L’axe nord-africain de cette reconquête souverainiste trouve son expression la plus brutale et la plus judiciarisée en Algérie. L’investigation des textes de loi entrant en vigueur en mai 2026 dévoile une stratégie d’État visant à inscrire l’histoire de la libération dans le code pénal, fermant la porte à toute entreprise de révisionnisme néocolonial.
L’entrée en vigueur de la loi criminalisant le colonialisme français constitue un séisme diplomatique. L’article 1 de cette législation définit explicitement la colonisation française, de l’invasion du 14 juin 1830 à l’indépendance du 5 juillet 1962, comme un acte criminel. L’article 2 va plus loin en gravant dans le marbre la qualification de « crime d’État portant atteinte aux principes et aux valeurs humaines, politiques, économiques et culturelles consacrés par les lois, les chartes et les coutumes nationales et internationales ».

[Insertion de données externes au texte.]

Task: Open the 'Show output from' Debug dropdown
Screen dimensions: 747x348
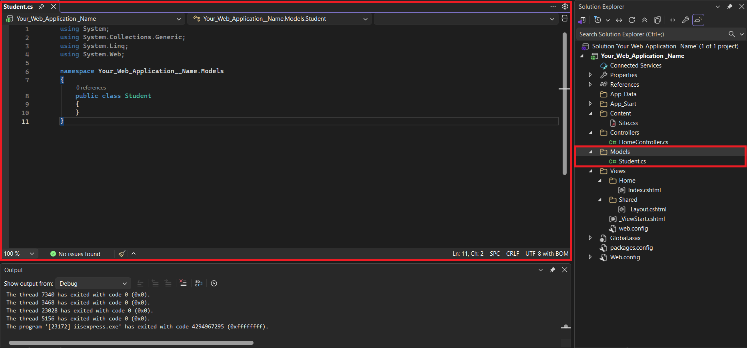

Au-delà de la qualification sémantique, la loi algérienne déploie un arsenal d’exigences matérielles adressées directement à la République française :
- Récupération du Trésor et des richesses : la restitution intégrale des biens du Trésor algérien dérobés et de toutes les valeurs spoliées ou transférées de force ;
- Souveraineté archivistique : le retour absolu des archives nationales, définies comme une composante indivisible de la mémoire algérienne et un droit inaliénable du peuple, actuellement séquestrées en France ;
- Sanctuarisation des martyrs : la récupération et l’inhumation sur le sol algérien des dépouilles des héros de la résistance et du mouvement de libération.
En outre, l’article 18 de la loi prévoit des peines d’emprisonnement sévères (de deux à cinq ans) contre quiconque proférerait des injures ou porterait atteinte à l’honneur des personnes ayant lutté pour le recouvrement de la souveraineté.
Cette architecture légale démontre que l’Algérie a choisi la voie de l’affrontement juridique frontal, érigeant la mémoire coloniale non plus comme un sujet de débat académique apaisé, mais comme un contentieux d’État à État exigeant réparation intégrale.